Organizadores reagiram em aparente referência ao cessar-fogo em Gaza Entretenimento, #CNNPop, Eurovision, Israel CNN Brasil
Os organizadores do Eurovision Song Contest não farão mais a reunião online prevista para novembro, na qual seria votada a participação de Israel na competição, em razão de “desenvolvimentos” no Oriente Médio, informou a União Europeia de Radiodifusão (EBU) nesta segunda-feira (13), em aparente referência ao cessar-fogo em Gaza.
A Áustria havia feito um apelo para que os países não boicotassem o concurso do próximo ano — que deve ser realizado em Viena — por causa da participação de Israel e das preocupações ligadas ao conflito em Gaza, que já dura dois anos.
O Eurovision, que enfatiza sua neutralidade política, enfrentou polêmicas neste ano relacionadas à guerra, e vários países haviam prometido se retirar do evento caso Israel participasse.

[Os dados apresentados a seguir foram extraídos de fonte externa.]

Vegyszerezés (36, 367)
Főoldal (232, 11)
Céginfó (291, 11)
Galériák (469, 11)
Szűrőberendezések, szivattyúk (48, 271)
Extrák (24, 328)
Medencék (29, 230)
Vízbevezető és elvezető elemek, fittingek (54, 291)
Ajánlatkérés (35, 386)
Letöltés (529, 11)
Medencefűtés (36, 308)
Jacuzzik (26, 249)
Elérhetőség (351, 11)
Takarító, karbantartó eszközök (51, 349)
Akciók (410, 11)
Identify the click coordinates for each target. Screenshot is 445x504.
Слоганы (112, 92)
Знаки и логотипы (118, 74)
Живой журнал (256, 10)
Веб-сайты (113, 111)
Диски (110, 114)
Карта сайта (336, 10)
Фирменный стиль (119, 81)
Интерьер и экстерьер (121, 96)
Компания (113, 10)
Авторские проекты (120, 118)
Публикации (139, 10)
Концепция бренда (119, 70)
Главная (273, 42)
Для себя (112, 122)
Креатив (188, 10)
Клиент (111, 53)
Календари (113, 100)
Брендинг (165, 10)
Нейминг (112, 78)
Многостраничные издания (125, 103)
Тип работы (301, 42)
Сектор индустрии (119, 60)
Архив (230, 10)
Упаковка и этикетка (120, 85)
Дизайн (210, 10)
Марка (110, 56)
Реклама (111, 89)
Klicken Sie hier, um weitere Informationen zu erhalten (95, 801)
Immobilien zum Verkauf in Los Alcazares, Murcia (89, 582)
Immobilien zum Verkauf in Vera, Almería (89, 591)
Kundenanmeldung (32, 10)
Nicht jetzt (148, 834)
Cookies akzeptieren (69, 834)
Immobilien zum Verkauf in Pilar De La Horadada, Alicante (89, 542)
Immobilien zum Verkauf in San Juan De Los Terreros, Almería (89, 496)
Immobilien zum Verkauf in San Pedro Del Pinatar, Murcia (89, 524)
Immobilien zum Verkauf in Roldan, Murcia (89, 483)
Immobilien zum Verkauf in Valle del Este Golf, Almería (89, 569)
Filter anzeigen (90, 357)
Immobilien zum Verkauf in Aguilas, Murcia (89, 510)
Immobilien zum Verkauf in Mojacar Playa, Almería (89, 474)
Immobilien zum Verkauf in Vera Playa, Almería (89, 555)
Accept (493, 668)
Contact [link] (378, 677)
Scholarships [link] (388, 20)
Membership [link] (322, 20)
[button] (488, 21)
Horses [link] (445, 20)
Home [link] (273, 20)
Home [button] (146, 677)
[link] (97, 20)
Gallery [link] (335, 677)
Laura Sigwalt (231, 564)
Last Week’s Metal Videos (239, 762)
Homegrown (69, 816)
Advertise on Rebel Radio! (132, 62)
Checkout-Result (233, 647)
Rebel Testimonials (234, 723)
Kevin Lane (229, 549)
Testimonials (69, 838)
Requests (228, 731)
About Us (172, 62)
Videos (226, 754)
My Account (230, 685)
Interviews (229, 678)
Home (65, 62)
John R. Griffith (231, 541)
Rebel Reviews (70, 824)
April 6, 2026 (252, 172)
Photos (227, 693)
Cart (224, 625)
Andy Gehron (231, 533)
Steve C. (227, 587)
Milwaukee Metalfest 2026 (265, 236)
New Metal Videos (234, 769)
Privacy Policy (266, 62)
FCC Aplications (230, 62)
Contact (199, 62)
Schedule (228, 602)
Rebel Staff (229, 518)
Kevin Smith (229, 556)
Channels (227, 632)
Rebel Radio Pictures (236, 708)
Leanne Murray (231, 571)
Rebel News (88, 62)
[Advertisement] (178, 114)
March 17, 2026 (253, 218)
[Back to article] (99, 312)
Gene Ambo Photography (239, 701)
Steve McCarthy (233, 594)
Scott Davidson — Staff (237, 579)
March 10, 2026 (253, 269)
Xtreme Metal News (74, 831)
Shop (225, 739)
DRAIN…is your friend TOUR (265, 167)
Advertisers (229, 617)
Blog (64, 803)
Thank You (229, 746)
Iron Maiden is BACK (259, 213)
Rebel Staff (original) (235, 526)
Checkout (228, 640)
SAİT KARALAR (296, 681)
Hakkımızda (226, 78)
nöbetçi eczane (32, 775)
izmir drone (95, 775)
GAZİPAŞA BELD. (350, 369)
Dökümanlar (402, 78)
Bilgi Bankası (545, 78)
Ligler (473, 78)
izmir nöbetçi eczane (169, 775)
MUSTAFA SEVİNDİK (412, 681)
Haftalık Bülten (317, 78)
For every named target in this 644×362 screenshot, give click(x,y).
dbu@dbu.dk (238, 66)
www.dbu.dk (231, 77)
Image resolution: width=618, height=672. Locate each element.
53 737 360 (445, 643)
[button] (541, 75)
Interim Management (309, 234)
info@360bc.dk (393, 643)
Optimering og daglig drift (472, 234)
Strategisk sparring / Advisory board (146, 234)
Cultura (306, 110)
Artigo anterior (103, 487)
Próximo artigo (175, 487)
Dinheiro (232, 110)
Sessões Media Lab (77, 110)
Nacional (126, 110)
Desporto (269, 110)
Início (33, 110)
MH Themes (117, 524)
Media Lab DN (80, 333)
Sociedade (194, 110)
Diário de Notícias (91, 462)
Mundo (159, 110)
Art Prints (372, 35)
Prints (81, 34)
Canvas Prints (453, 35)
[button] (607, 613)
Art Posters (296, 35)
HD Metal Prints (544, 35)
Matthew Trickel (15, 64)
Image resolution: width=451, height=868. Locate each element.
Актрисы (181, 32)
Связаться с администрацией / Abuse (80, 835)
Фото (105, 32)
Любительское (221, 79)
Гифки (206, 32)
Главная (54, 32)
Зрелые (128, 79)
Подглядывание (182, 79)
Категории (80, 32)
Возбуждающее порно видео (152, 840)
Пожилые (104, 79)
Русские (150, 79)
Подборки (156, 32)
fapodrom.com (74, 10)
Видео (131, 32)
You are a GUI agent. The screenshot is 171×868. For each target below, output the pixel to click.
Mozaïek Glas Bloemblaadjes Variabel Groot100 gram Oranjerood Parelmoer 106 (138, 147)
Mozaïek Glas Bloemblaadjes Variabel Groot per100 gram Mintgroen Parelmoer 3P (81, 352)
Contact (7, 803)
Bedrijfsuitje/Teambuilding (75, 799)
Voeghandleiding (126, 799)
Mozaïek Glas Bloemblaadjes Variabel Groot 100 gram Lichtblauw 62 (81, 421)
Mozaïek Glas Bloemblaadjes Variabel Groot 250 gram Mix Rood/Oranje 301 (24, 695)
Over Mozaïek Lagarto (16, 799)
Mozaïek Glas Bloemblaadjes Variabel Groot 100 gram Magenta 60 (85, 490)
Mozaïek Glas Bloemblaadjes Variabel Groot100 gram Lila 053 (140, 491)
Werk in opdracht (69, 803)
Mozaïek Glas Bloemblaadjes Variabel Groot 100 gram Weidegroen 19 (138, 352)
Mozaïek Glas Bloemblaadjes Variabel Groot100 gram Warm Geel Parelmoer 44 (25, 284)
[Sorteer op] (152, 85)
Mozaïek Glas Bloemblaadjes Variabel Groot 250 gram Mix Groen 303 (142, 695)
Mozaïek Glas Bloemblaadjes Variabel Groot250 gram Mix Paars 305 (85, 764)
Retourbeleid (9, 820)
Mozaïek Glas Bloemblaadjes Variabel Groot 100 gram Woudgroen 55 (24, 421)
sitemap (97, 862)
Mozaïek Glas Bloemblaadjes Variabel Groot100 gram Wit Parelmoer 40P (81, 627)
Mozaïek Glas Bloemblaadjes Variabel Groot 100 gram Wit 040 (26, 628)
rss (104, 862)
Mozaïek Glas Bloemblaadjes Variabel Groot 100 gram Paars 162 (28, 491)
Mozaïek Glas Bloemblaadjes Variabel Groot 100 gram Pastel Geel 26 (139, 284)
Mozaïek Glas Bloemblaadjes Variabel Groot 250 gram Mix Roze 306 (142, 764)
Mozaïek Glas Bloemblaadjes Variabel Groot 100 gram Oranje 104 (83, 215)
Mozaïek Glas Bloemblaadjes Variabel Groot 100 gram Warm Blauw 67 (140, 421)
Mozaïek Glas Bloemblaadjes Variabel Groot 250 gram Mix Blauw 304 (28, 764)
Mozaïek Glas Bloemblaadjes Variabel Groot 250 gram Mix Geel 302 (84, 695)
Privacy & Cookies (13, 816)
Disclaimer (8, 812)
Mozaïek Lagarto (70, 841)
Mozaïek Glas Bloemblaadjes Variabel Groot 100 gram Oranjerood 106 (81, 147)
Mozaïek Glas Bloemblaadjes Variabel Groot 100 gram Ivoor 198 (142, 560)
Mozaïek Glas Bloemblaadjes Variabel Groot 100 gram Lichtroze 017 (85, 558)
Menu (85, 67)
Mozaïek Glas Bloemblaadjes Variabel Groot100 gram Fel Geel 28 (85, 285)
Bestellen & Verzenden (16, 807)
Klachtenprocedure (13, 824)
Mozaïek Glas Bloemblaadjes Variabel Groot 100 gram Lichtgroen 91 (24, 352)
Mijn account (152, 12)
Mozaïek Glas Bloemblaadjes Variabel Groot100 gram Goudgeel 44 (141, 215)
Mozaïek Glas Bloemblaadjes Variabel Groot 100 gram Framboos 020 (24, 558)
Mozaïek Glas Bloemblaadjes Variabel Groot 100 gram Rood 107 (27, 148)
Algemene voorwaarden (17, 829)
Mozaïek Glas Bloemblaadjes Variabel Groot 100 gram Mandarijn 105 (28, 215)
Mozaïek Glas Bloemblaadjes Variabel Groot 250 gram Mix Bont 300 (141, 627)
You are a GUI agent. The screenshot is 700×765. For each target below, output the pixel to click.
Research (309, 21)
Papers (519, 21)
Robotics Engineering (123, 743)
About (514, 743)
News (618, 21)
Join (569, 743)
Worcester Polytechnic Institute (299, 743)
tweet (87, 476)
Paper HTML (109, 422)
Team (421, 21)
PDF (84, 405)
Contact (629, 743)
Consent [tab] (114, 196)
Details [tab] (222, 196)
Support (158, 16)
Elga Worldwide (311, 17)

A emissora pública austríaca ORF, que sediará o concurso de 2026, disse à Reuters que acolheu positivamente a decisão da EBU.
Nesta segunda-feira, o grupo militante palestino Hamas libertou os últimos reféns israelenses vivos em Gaza, enquanto Israel libertou ônibus cheios de prisioneiros palestinos, em um acordo de cessar-fogo destinado a pôr fim à guerra de dois anos.
Segundo comunicado da EBU, “o Conselho concordou em incluir o tema na pauta da Assembleia Geral de Inverno, que ocorrerá em dezembro”, substituindo a reunião extraordinária que seria realizada online em novembro.
A entidade acrescentou que, após os “recentes acontecimentos no Oriente Médio”, o Conselho Executivo decidiu nesta segunda-feira que deveria haver uma discussão presencial entre os membros “sobre a questão da participação no Eurovision Song Contest 2026”.
A EBU não esclareceu, quando questionada pela Reuters, se a votação sobre a participação da emissora israelense KAN ainda ocorrerá, e informou que mais detalhes sobre a sessão serão divulgados aos membros nas próximas semanas.
A KAN não respondeu imediatamente a um pedido de comentário.
Em setembro, uma carta da presidente da EBU afirmou que o conselho executivo reconheceu não haver consenso sobre a participação da KAN na competição.
“Considerando que a União nunca enfrentou uma situação tão divisiva antes, o Conselho concordou que essa questão merecia uma base democrática mais ampla para a decisão”, afirmou Delphine Ernotte Cunci na carta.